Complex Problems; Simple (and Harmful) Solutions

Public education seems mundane an issue enough. Schools, teachers, kids, learning, life-preparation, etcetera, etcetera.

International relations, astrophysics, calculus, or third-world economics all sound so much more complex and potentially interesting.

To listen to public opinion, this must be the way many people think. If Haley Sweetland Edwards' recent piece in TIME is to believed, David Welch is one glaring example. 

Since it came out, the article has unleashed a fury of backlash from educators across the country. Sadly, too much of the counter-narrative (i.e. the narrative resisting the corporate reform of public education) often comes across as vitriolic. It includes ad-hominem attacks and equally poorly reasoned, ignorant charges.

Both sides over-simplify the issues at hand.

One example of such over-simplification is evident in Edwards' piece here:
"It seemed crazy to Welch that teachers in California receive tenure–permanent employment status designed to protect them from unfair dismissal–after less than two years on the job and that principals are often required to lay off the least experienced teachers first, no matter which ones are the best. It seemed even crazier to him that in some districts it takes years and tens of thousands of dollars to fire a teacher who isn’t doing a good job. Welch remembers asking a big-city California superintendent to tell him the one thing he needed to improve the public-school system. The answer blew Welch away. The educator didn’t ask for more money or more iPads. 'He said, ‘Give me control over my workforce,'” Welch said. “It just made so much sense. I thought, Why isn’t anyone doing something about that? Why isn’t anyone fixing this?'"
To read the article (after this quote), one gets the impression that, armed with a single insight from one superintendent, Welch went on to finance a tremendously costly lawsuit aimed at stripping California teachers of due process rights. 

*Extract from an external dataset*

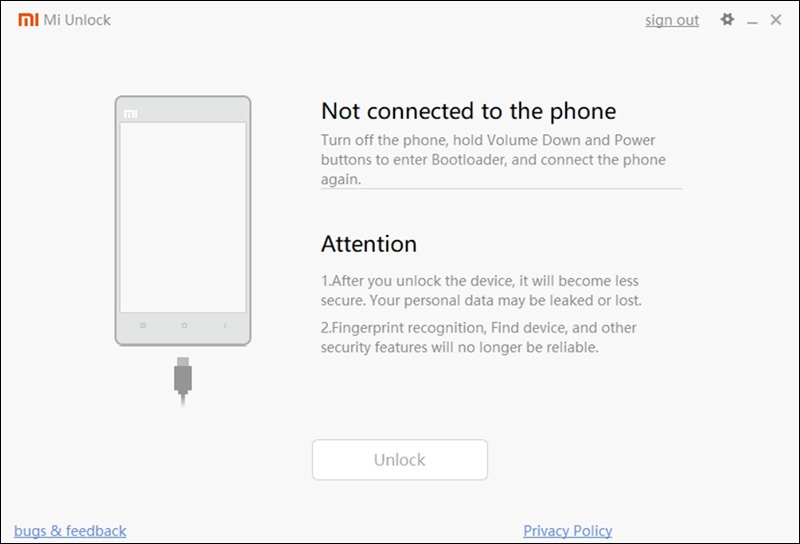Click the 'Not connected to the phone' heading
This screenshot has height=544, width=800.
coord(468,111)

I should hope that Welch did more research before making that move. If you're going to use your tremendous personal means to influence democratic institutions in ways that only a small sliver of extraordinarily privileged people have access to, it might behoove you to spend a significant amount of time gathering information from as many different stakeholders as possible before doing so. I hope Edwards just left that part of the story out. 

In the part of the story that I hope Edwards left out, I wonder if anyone suggested to Welch that superintendents should not necessarily be trusted as the eternal protectors of students' well-being and development. I wonder if anyone pointed out to Welch that superintendents often have personal agendas. And I wonder if anyone talked at length to Welch about the standardized test movement in this country and how it often plays into those agendas.

The article portrays Welch as having made an elementary mistake. He assumed that public education can be understood and treated like private industry. It's a mistake made time and again by well-intentioned wealthy philanthropists, and most eloquently captured by The Blueberry Story

In my experience, there are a number of different types of superintendents: the teacher's superintendent, the administrator's superintendent, the people's superintendent, the state's superintendent, and the superintendent's superintendent. 

Just like in business, the people who move up the pecking order at district offices typically have career ambitions. Too often, those who climb the ladder to the position of superintendent aspire to continue up that ladder. Sometimes the goal is to take state or national directorship roles, or possibly go into highly-paid consulting work.

The more noxious elements of NCLB and Race to the Top have guaranteed that central to the strength of the rungs on the career ladder for superintendents is performance on standardized tests and other one-dimensional measures of student achievement. 

Administrators oriented in their work primarily by the career ladder naturally have an interest in giving a majority of their attention to the appearance of their schools according to these one-dimensional measures. 

Ironically, and particularly in low-income districts (where we are ostensibly most concerned with the quality of pubic education), this attention to looking good often inspires compliance-oriented work on behalf of teachers and principals. This, in turn, takes time away from dedication to thinking through the hard issues around achieving quality for their particular students. 

If Welch had called me, I would have coached him through his thinking a little further before mounting any lawsuit. I would have agreed that it makes sense to give district leaders control over their workforce when those leaders are incredibly intelligent, compassionate public servants deeply attuned to the needs of their particular communities. I would have suggested that his money might be more meaningfully spent dismantling the choke-hold standardized testing currently has on education politics. Maybe try sorting out the details of labor-management challenges later on.

The challenge of providing truly public, truly equitable education is tremendous. 

Referring to the fight over education policy, Edwards notes: 

"It is fought not through ballot boxes or on the floors of hamstrung state legislatures but in closed-door meetings and at courthouses. And it will not be won incrementally, through painstaking compromise with multiple stakeholders, but through sweeping decisions–judicial and otherwise–made possible by the tactical application of vast personal fortunes."

It seems antithetical that much of the movement in public education policy is spurred by privileged individuals, many of whom advocate against the public part of public education. This is not only a problem because public problems should be solved publicly, but also because the individuals with the money clearly don't understand the breadth of the problems.